For me: Sundays are now my planning time. I get out my control journal and the front section is schedule/planning. In it I have a list of the two or three main tasks for each day of the week, my work goals for the year, my work goals for the month, and the list of characteristics and habits that are important to me.  Those include things I want to remember to keep up because they’re important to me (like Bible study and family time) and also things I’m not good at yet, but want to be (like mailing out Christmas and Thank You cards.) I learned the importance of scheduling time to plan time and doing your planning based on who you want to be instead of what you have to get done from a study we did on Bill Hybels’ Simplify book.)

 

3. Forget the to-do list.

Like I said above- plan based on who you want to be, not what needs to be done. Thanks, Bill Hybels. (Although I feel like the s on the end of his name makes me sound uneducated if I say it out loud. Like I’m one of those people who just add unnecessary esses to the end of words for no reason at alls. Get it?

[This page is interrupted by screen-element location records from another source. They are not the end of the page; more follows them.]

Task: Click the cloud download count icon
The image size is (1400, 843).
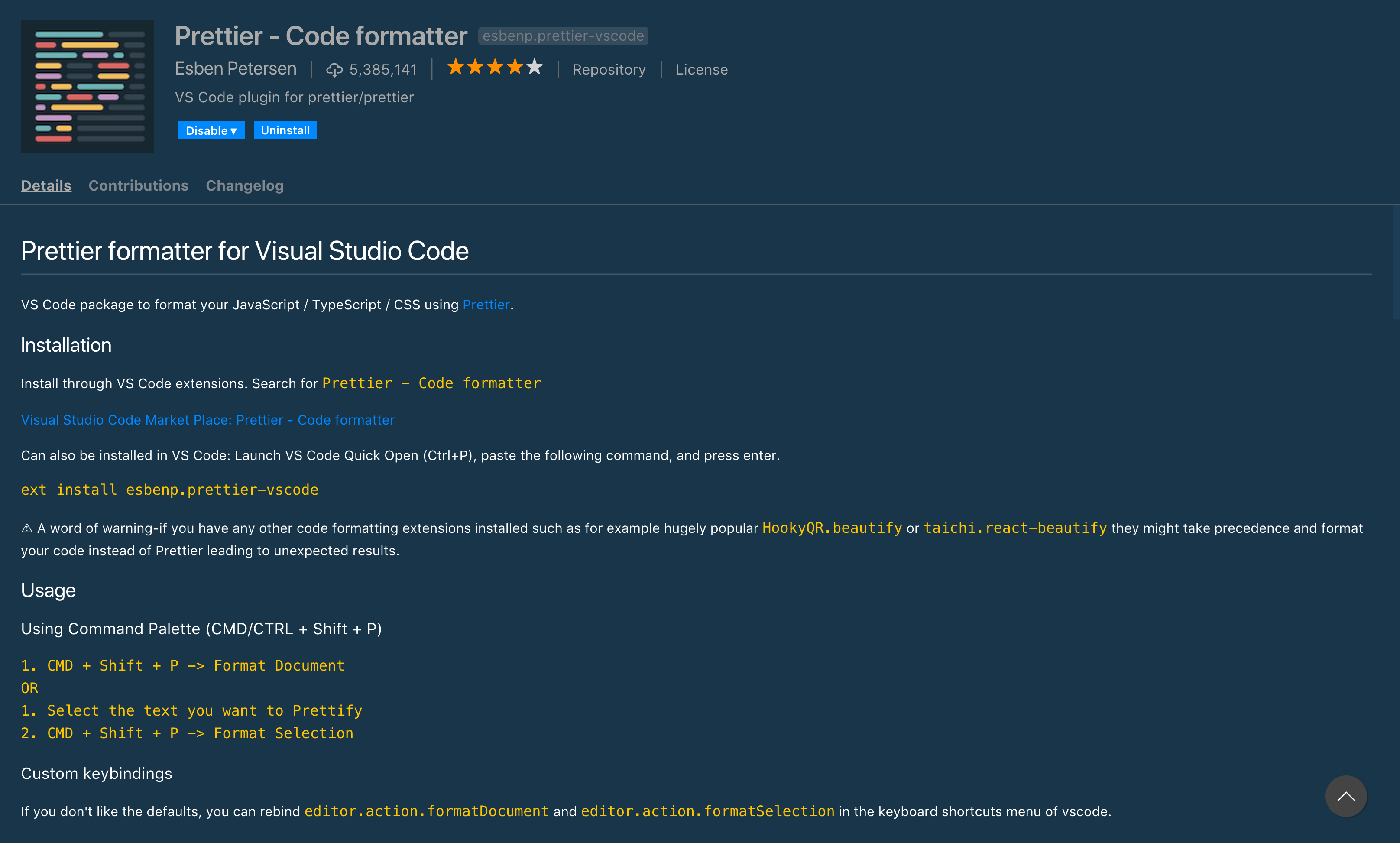Action: pos(334,70)
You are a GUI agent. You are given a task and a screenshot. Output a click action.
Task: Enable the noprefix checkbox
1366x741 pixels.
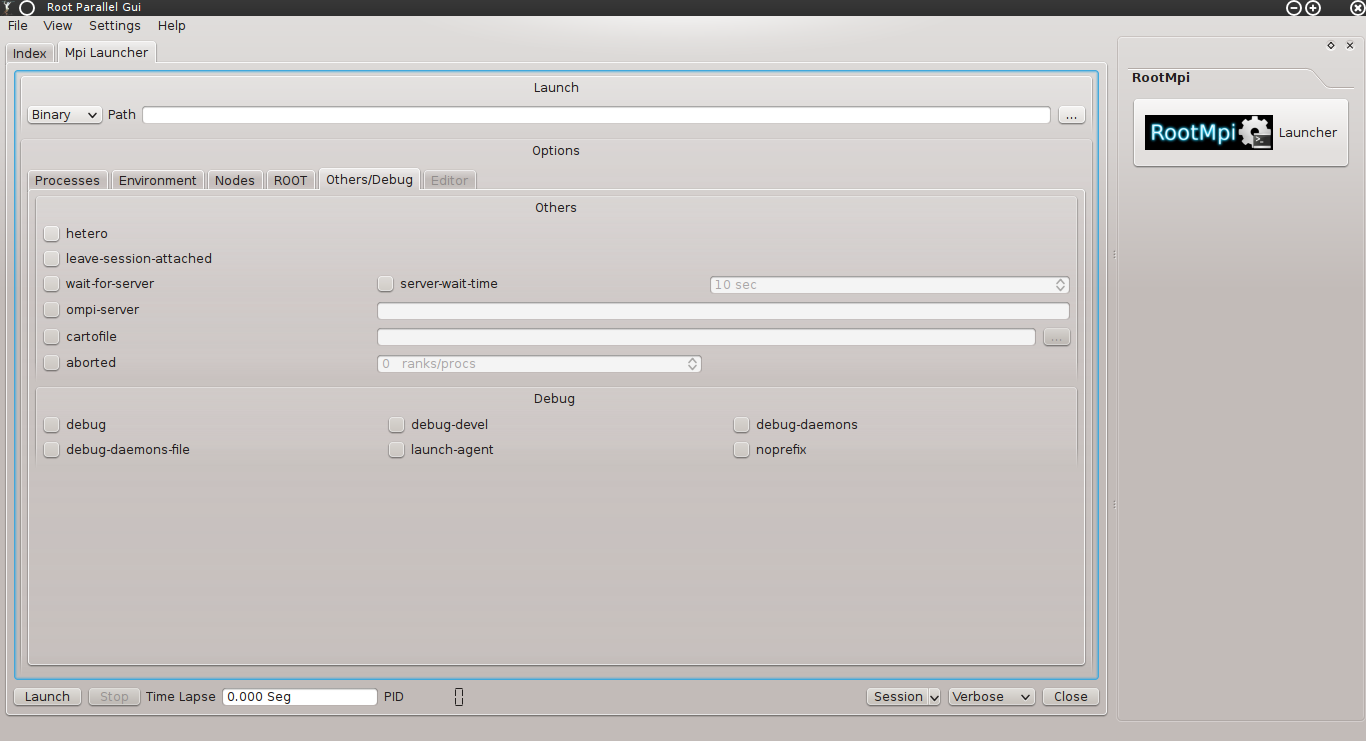pyautogui.click(x=741, y=450)
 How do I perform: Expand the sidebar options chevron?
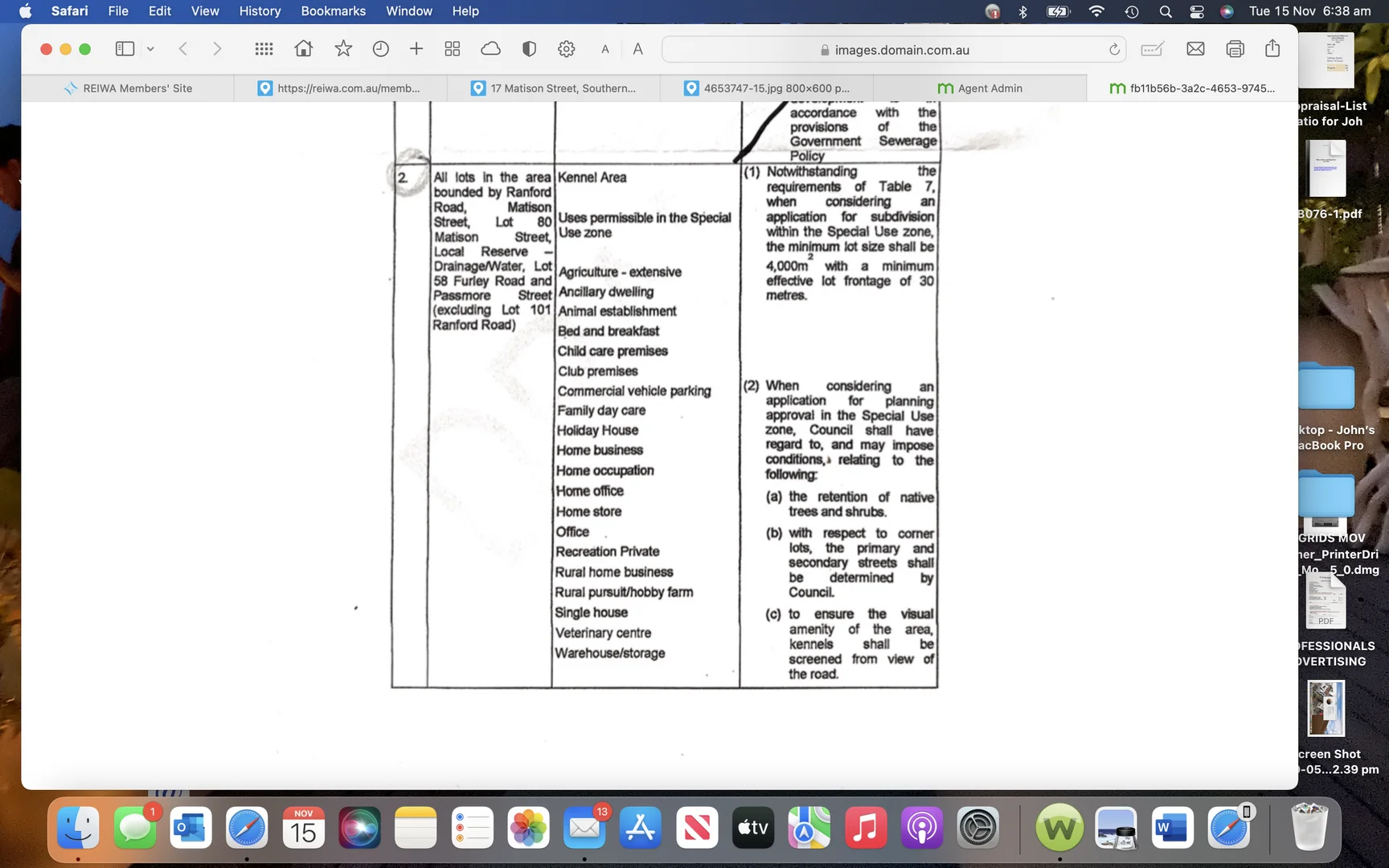pyautogui.click(x=150, y=49)
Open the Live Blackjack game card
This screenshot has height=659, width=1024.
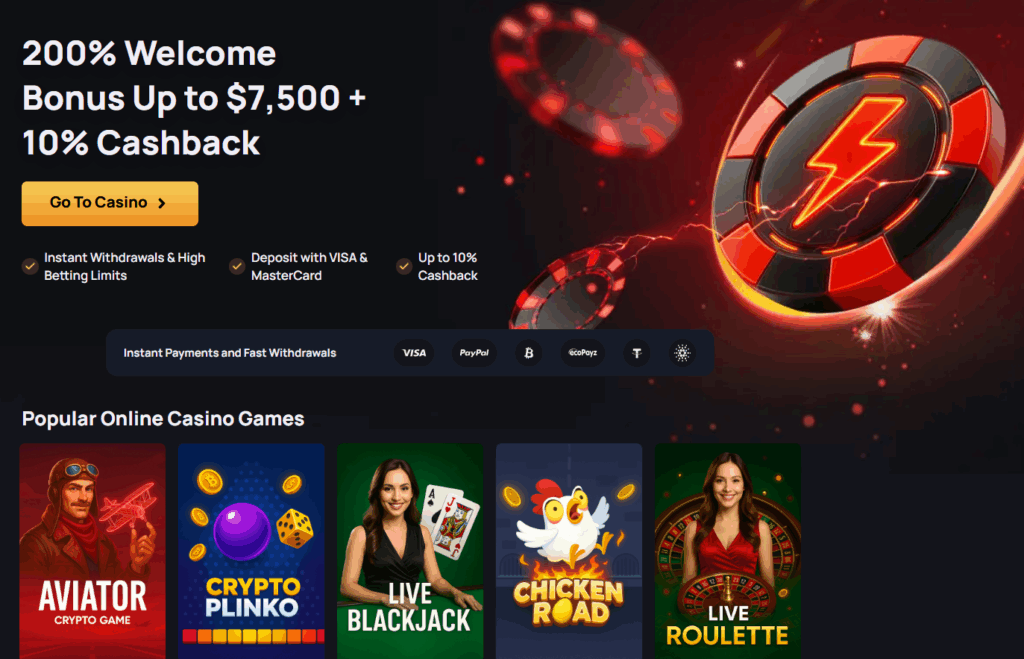point(410,551)
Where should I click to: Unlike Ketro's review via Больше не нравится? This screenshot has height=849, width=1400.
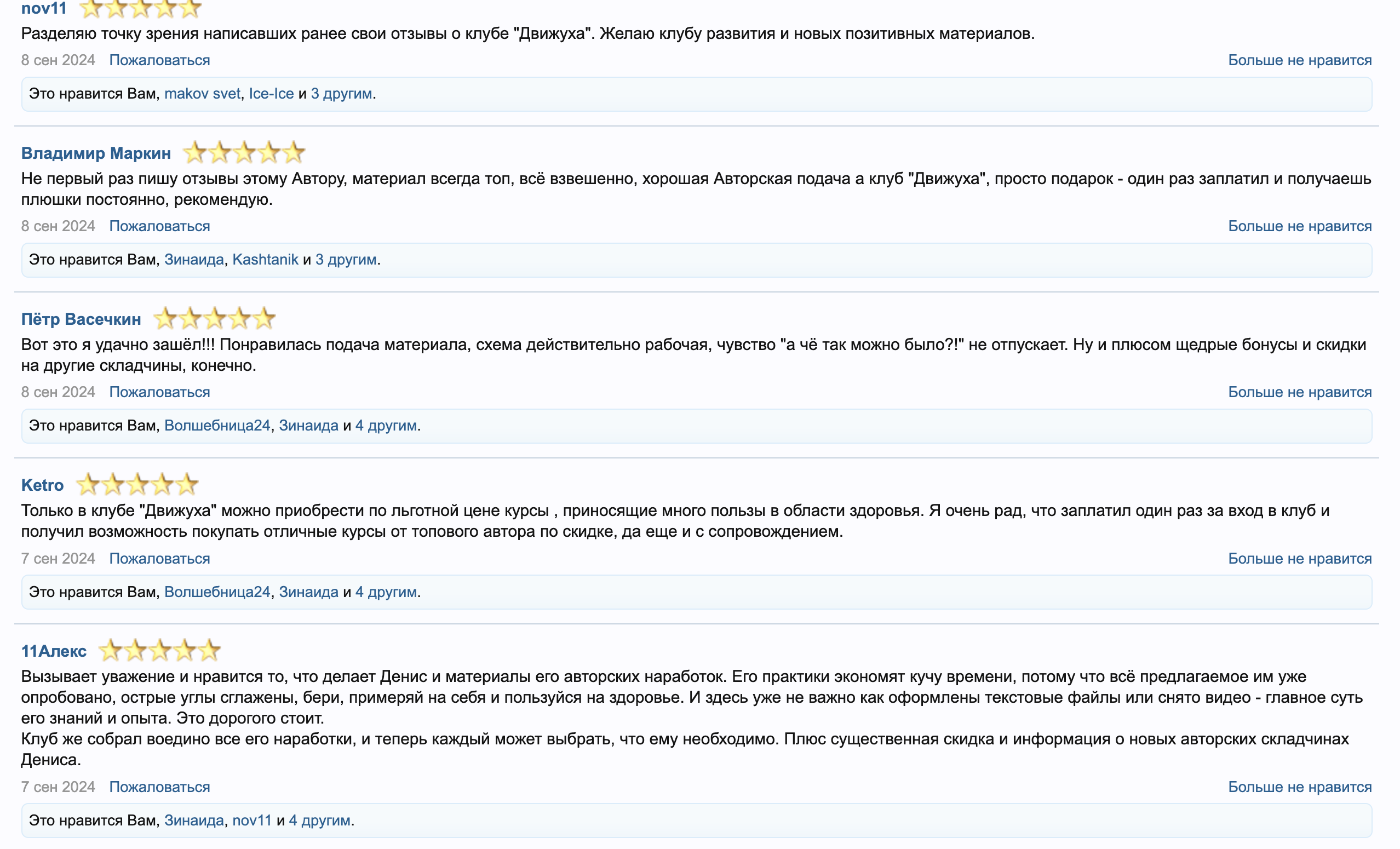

If you get a good, WORKABLE schedule, you will have built in the time to tackle all those to-dos throughout your week or month.

For me: I would make my  weekly plan based on everything I thought I should be doing. I’d look at all the things I needed to get done: House, work, family, projects. I’d squeeze all of those goals into my schedule as if I’d be able to get them done in the first week or month. 

 

4. Pick a lane. Or in this case, a day. 

Designate certain days for certain tasks. Especially if you’re one of those people who gets stuck doing something once you get into it and have a hard time pulling yourself away. Just allow for that in your schedule.

For me: I used to try to get like 20 minutes of every single thing I aspired to do in on any given day. I actually thought it was necessary to do all the important things each day. I figured I should be able to exercise for 20 minutes then study Spanish, then read for 20 minutes, then sew for an hour then do some pattern making…and so on…for, like, 50 items each day. Instead of assuming I’ll wake up tomorrow with a triathlete’s self discipline, I changed my schedule to match my personality. Now it looks like this:

I blog daily Plus:

Mondays: Sewing, List Items to Sell

Tuesdays: Pattern Making and Sewing

Wednesdays: Sketching, Watch fashion shows, Sewing

Thursdays: Photography practice and take pics for my blog, Learning-continuing education on blogging, sewing, Youtubing, etc.

Fridays: Craftsy Sewing Class, Look at other blogs, Social Networking

Note the lack of details. This keeps the schedule flexible and keeps me from pressuring myself into squeezing an unreasonable amount if items into my day.

 

5. Keep it regular.

That way if you skip it, it’ll come back up soon. Haaaa!!! This is like the way we get to stick it to the system…that we made, of course, but it’s still satisfying! If you do your bathrooms on wednesdays and you skip this week, don’t (metaphorically or otherwise) kill yourself over it. Don’t screw up your Thursday trying to make up for it. Just wait until next Wednesday! That sounds like freedom from guilt for me, people!

For me: I don’t really have a cute story of how I used to mess this up, because I’ve pretty much always known how helpful this could be if I could get a weekly schedule in place. I’m only now getting to where I’m using-and sticking to a system. I still don’t do it very well for chores, but I absolutely HAD to make a schedule for work since I’m working at home now and it’s going off like a charm. And by “like a charm” I mean I hardly ever do what I have listed for each day of the week, but it sure feels nice not to have to beat myself up over it, knowing that I’ll get to it next week!

 

Happy Scheduling, y’all. (Hmmm, I can’t get away with saying that, but it looks just fine when I write it. Go figure.)